A Critical Review of 2020 Official Data
April 12, 2021
A recent critical review of CDC USA Data on 2020 pandemic shows within the “official” covid-19 theory or paradigm there are numerous flaws and inconsistencies, and suggests most annual excess deaths are due to the physical consequences of lockdown-related mandates.
Article by James DeMeo
One of the primary missions and responsibilities of the scientific world is to make accurate observations, analyses and predictions, based upon rational logic and causality. When science strays from that mission, and promotes inaccurate theories for social application or government policy, the consequences can be disastrous. Modern medicine is not free from such risks, of promulgating public policy based upon flawed theories.
Such has been the case with the claims about a deadly virus SARS-CoV-2 causing covid-19 disease (SARS = Severe Acute Respiratory Syndrome). Even within the “official” covid-19 theory or paradigm, there are numerous flaws and inconsistencies. This is seen notably in how laboratory tests identify “cases” among predominantly asymptomatic people, with failed predictions on who will get sick and die, versus those who remain healthy and live.
We expect a true pandemic with so many “confirmed by laboratory testing” cases to predict and drive up the “confirmed deaths by Covid-19” in a manner far more substantial than is observed. There has been a general failure among all parties – medicine, science, media and government – to appreciate that fact.
Basic all-cause US death data for 2020, when reviewed in light of a claimed covid-19 pandemic, suggest most annual excess deaths are due to the physical consequences of lockdown-related mandates which create economic ruin and added emotional and somatic-pathological devastation within vulnerable populations.

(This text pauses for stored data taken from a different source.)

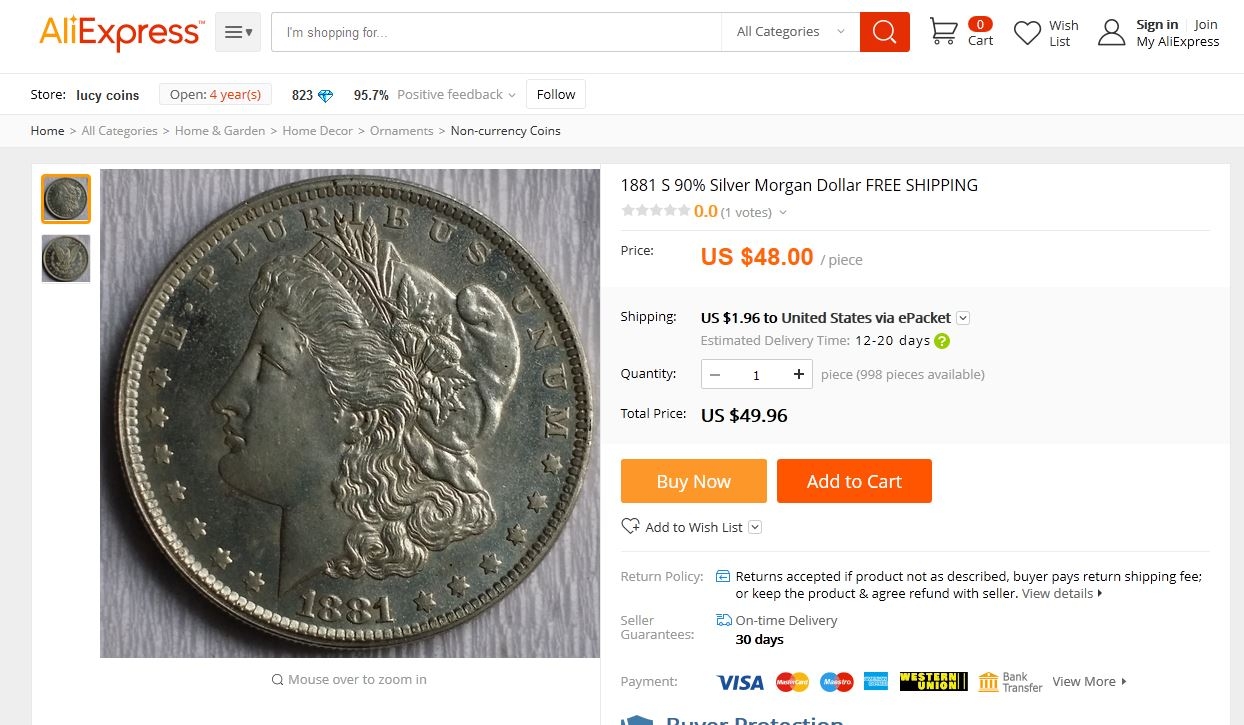This screenshot has width=1244, height=725.
Task: Increase quantity with the plus button
Action: click(x=799, y=375)
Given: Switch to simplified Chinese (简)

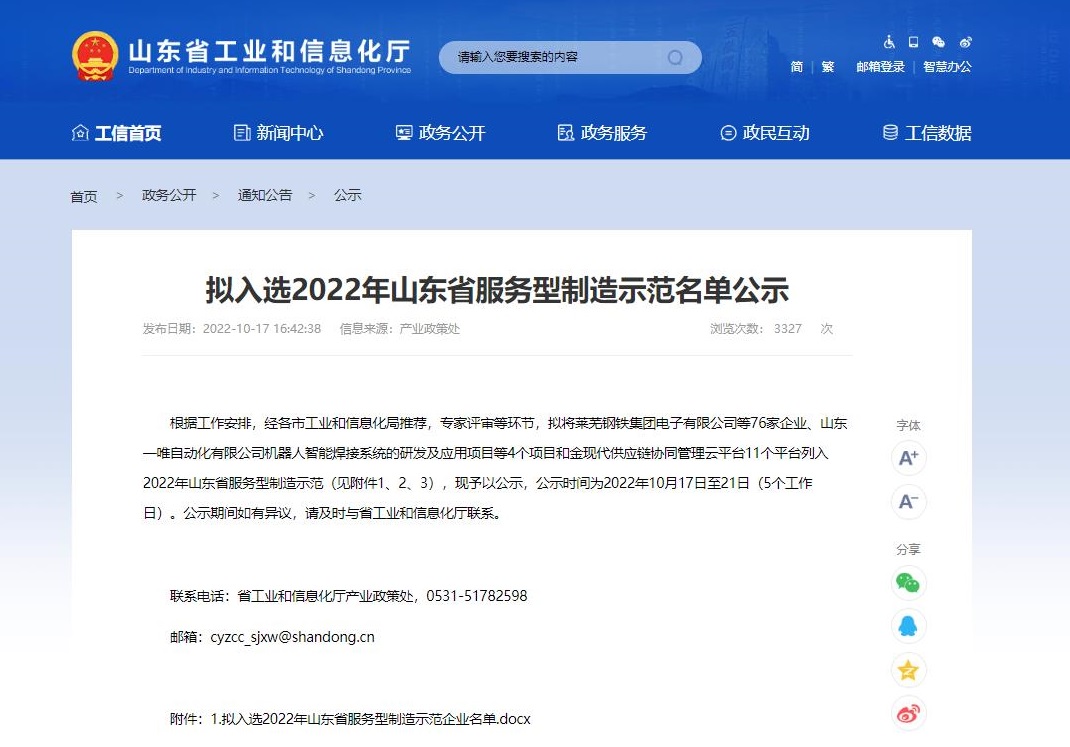Looking at the screenshot, I should tap(797, 67).
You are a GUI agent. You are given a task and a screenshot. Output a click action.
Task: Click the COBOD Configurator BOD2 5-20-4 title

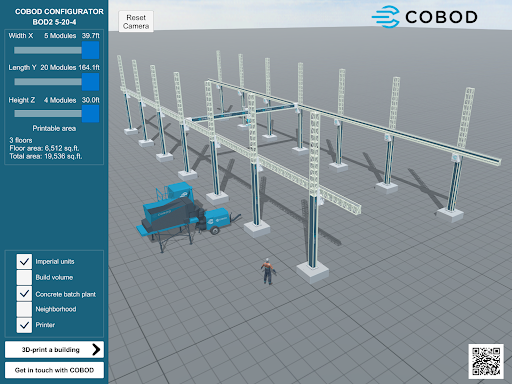(x=59, y=17)
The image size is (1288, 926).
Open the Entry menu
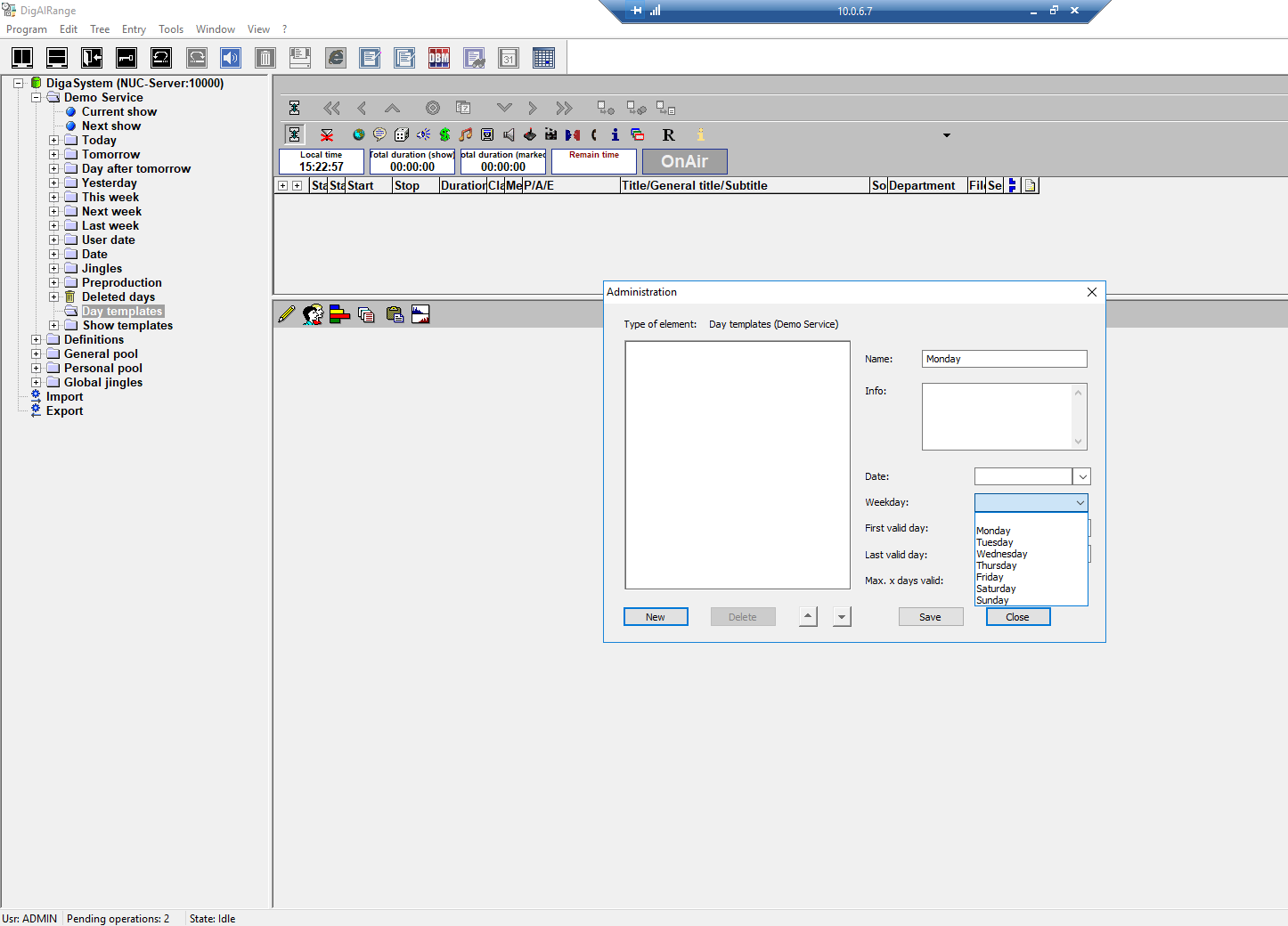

The CDC’s data on Covid-19 lab-confirmed tests, cases and deaths were reviewed as plotted on the same ordinate vertical axis scale, indicating a high correlation between tests and cases, but no correlations or causality between either tests or cases to deaths. Covid-19 deaths among age-groups of high-risk elderly 65+ years and older, were found to be of nearly identical percentages as in all-cause deaths in the same age demographic. Daily death/case ratios failed to affirm any significant global growth or spread of an expected deadly viral pandemic.
Claimed covid-19 deaths followed a dominant seasonal wintertime pattern, peaking within the different winter months of the two hemispheres. These direct reviews of the official data exposed multiple contradictions to basic causality and logic, revealing observed pathology and deaths are primarily due to extreme lockdown measures undertaken to control a presumed viral pandemic, but not to any viral pandemic itself.
Problems in PCR/Antigen tests and electron-microscopy for specific identification of SARSCoV-2 were exposed, indicating the claimed covid-19 lab tests and clinical diagnoses are, at high numbers, inaccurately mis-attributing ordinary end-of-life diseases and conditions to a poorly-demonstrated virus. This is why labconfirmed cases among asymptomatic people who remain healthy have soared to dramatically high numbers, while lab-confirmed deaths have not.
All-cause death data suggest respiratory disorders such as influenza or pneumonia are being inappropriately reclassified as covid-19. Soaring “case” numbers reflect herd immunity only, while increased death numbers are due to comorbidities made worse in vulnerable populations by forced lockdowns and economic ruin.